I kept staring at it, because…well, who wouldn’t? Eventually, it appeared to realize I could see it. I don’t think it liked this. It detached from the wall and floated away from it, and as it did, a line appeared down its back, defining two wings which parted and peeled up toward the head. The wings then began spinning around the head like a propeller, except that they seemed to merge into a smooth disk perpendicular to the axis of the body. As this happened, it began to rise, and it rose toward the ceiling. When it reached the ceiling, it passed through it and disappeared.

The smoothness of the motion was beyond anything I have ever seen in the physical realm. It had an idealized quality to it, as though its spiritual nature permitted it to be simpler and more elegant than a physical object.

This was a spirit. That much, I’m sure of. But was it a good spirit or a bad one? My guess: bad. It took off when I spotted it, which is not what you would expect a benign spirit serving God to do. It acted guilty.

It made me think of phrases like “lord of the flies” and “prince of the air.” Some people say there are foul spirits that are like flies, flying around from place to place to cause trouble. And I also thought about Christians who claim foul spirits inhabit houses and have to be commanded to leave. Truthfully, though, I am not sure of its exact nature. Sometimes I wonder if it was here to bring a specific type of trouble to the house, like bugs, which it resembled.

I used to keep the story to myself. I’m not sure why. These days, I don’t care who knows it. So here it is. Maybe someone else out there has seen something like it, and they’ll be relieved to know they’re not alone.

Today the pastor mentioned something remarkable, and I also heard it on a Perry Stone video. They talked about the 400 years the Jews spent without hearing from a prophet. The pastor called it “radio silence” and compared it to hearing a favorite station go off the air. I thought it was kind of scary. Imagine having prophet after prophet and then four hundred years of silence. How did the Jews cope? And how did they find the strength to continue trusting in God?

People make fun of Christians for believing Jesus will return after 2000 years. But the Jews have been waiting…what year is it? I believe it’s 5769 to them. They don’t believe Jesus was a prophet, so to them, the prophetic dry spell has been running since Malachi. It has been going on for 2400 years. I don’t know when they began believing a messiah was coming, but it was at least that long ago. So they’ve been waiting considerably longer than we have. Talk about perseverance. It’s amazing that they’ve held out this long. No temple, no state until 1948, no priests, no king, no sacrifices, and still, there are observant Jews.

Maybe I’m getting this wrong. I know they believe there were miracles after Malachi. Anyway, it is remarkable that any of them still believe. That is a special kind of faith.

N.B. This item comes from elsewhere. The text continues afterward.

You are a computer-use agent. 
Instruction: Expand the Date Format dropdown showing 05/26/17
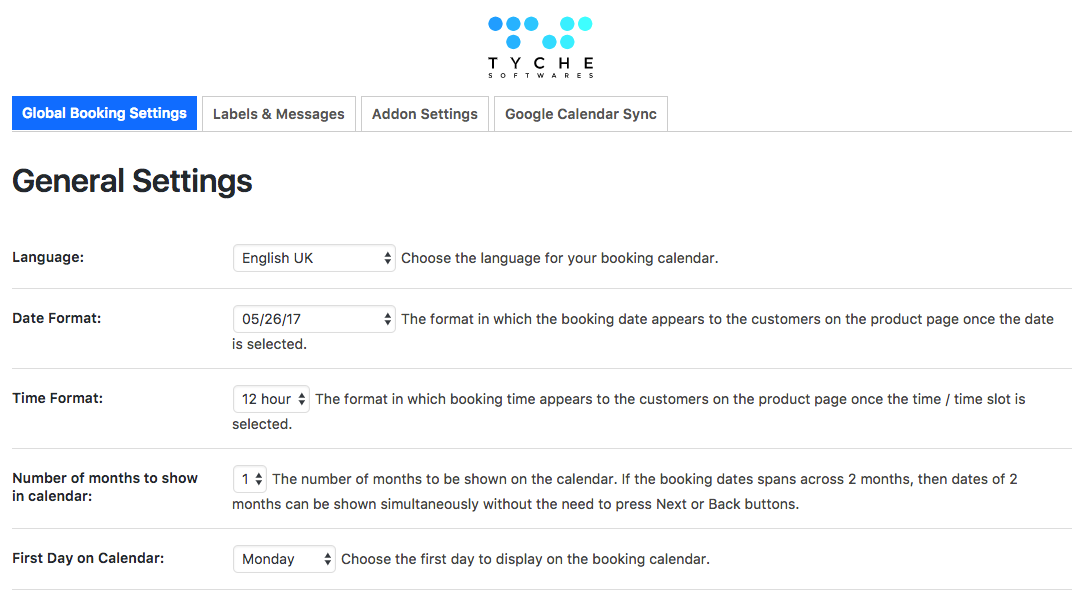tap(314, 319)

I have heard that Perry Stone thinks God is shaking up America right now, trying to drive us to repent. I hope that’s true, because my own take is that we are finished as the preeminent nation on earth. He believes the prophesied outpouring of the Holy Spirit is upon us, and that after it reaches its fullness, Jesus will return. He certainly knows more than I do.

Interesting stuff. But at the end of the day, the thing that really matters is trying to lead a life that pleases God. All this other business will become clear eventually.